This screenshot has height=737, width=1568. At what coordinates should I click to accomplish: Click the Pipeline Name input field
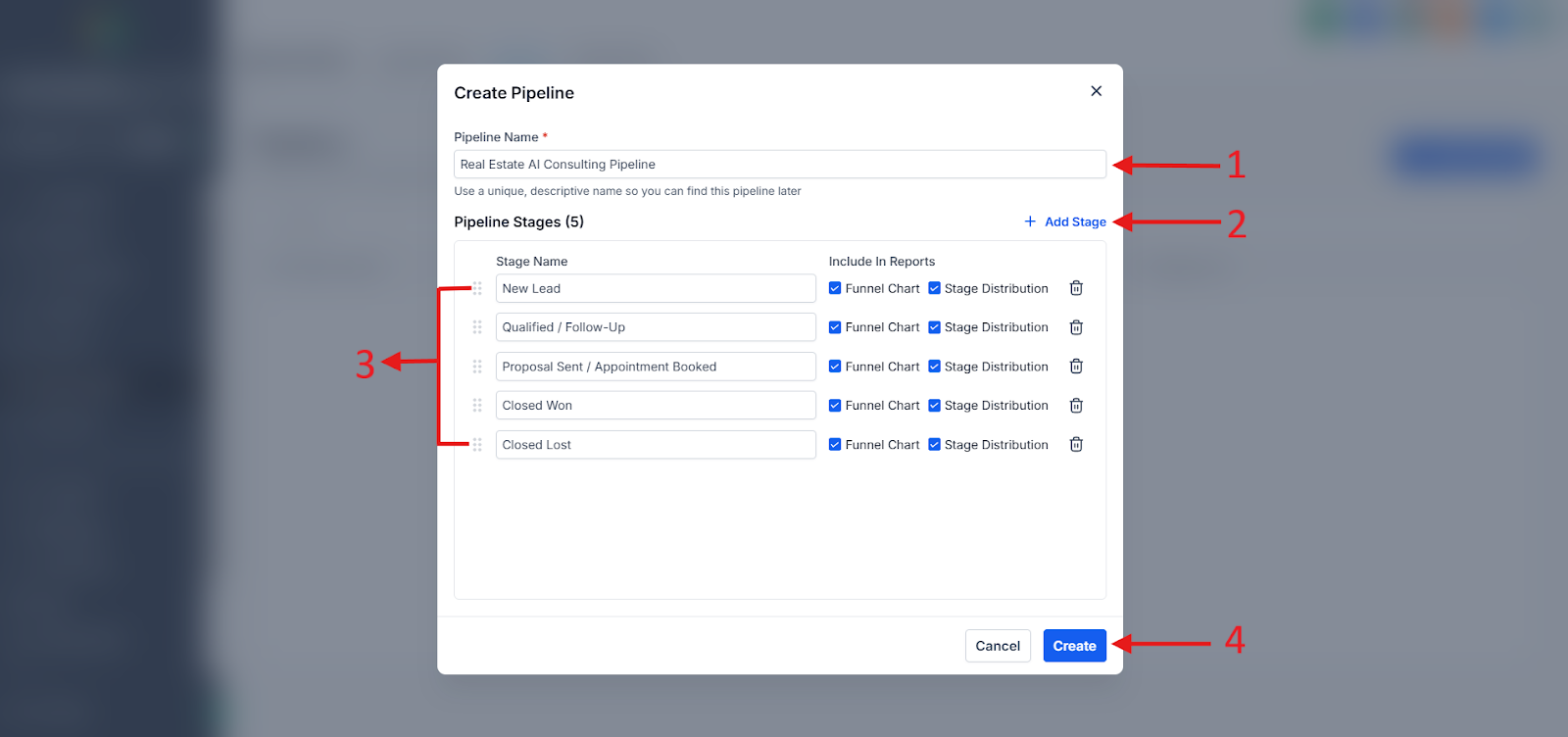point(779,164)
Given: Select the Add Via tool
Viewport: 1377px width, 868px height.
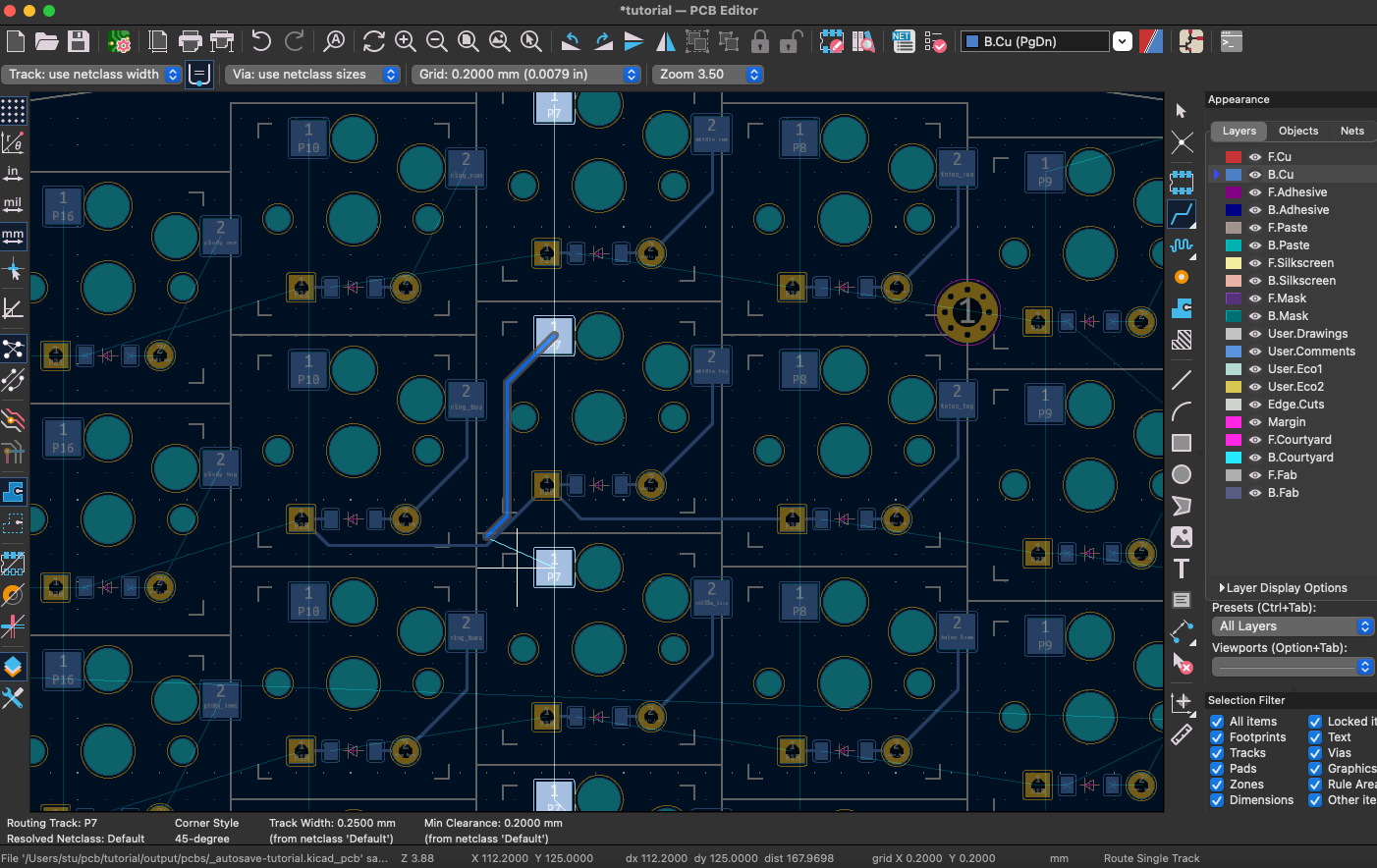Looking at the screenshot, I should click(x=1183, y=277).
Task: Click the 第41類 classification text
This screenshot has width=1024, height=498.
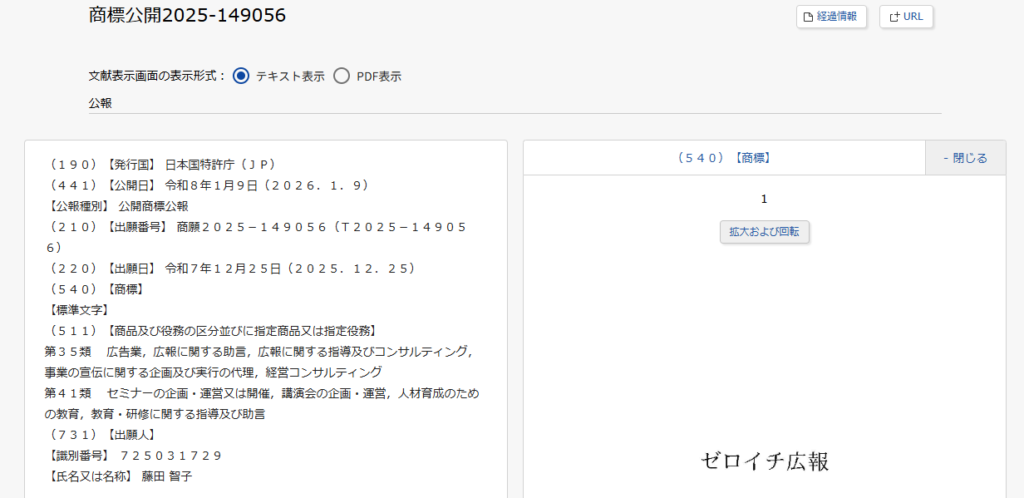Action: (68, 393)
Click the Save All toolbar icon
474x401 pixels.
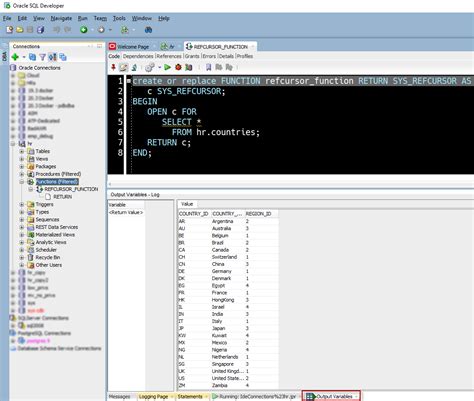[40, 30]
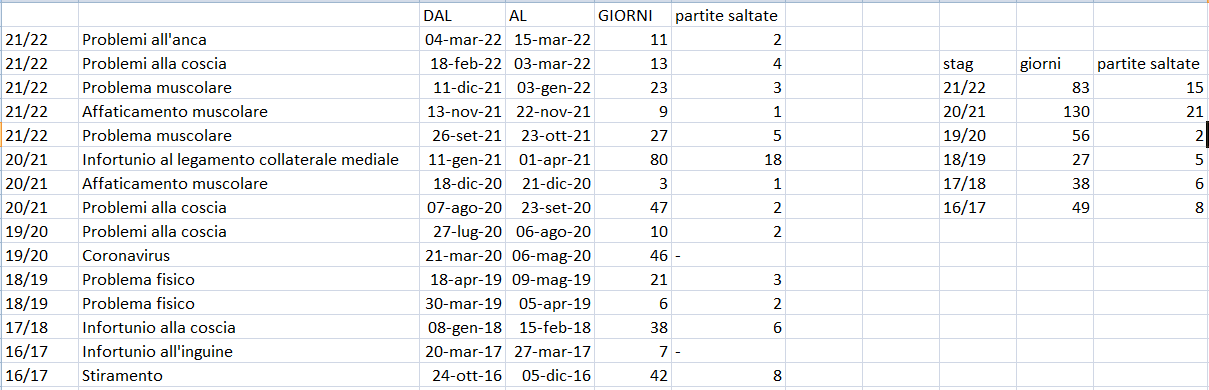The image size is (1209, 390).
Task: Click the 'Problemi all'anca' cell
Action: [x=249, y=40]
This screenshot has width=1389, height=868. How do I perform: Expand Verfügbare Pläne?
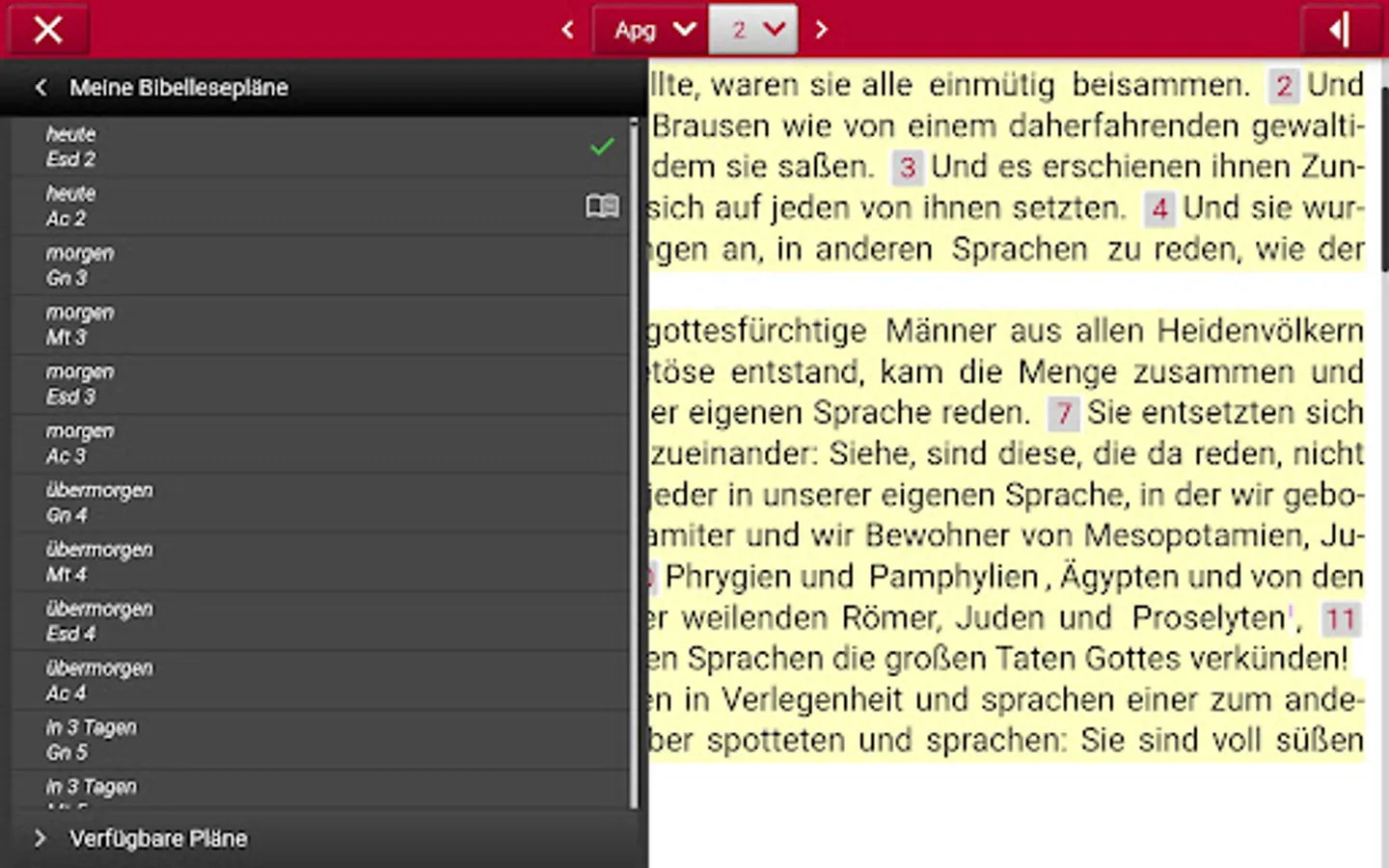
▬▬▬▬▬▬
WHAT NEEDS TO BE DONE -> Although the records above contain pictures, your copy should give only their text, exactly as written.

REPLY ->
This screenshot has height=737, width=1568. At what coordinates should I click to accomplish: Click the Pipeline Name input field
point(779,164)
Given: Select the Add Via tool
Viewport: 1377px width, 868px height.
Looking at the screenshot, I should click(x=1183, y=277).
Task: Click the 第41類 classification text
This screenshot has width=1024, height=498.
Action: (68, 393)
Click the Save All toolbar icon
474x401 pixels.
[40, 30]
The image size is (1209, 390).
Task: Click the 'Problemi all'anca' cell
Action: [x=249, y=40]
This screenshot has width=1389, height=868. How do I perform: Expand Verfügbare Pläne?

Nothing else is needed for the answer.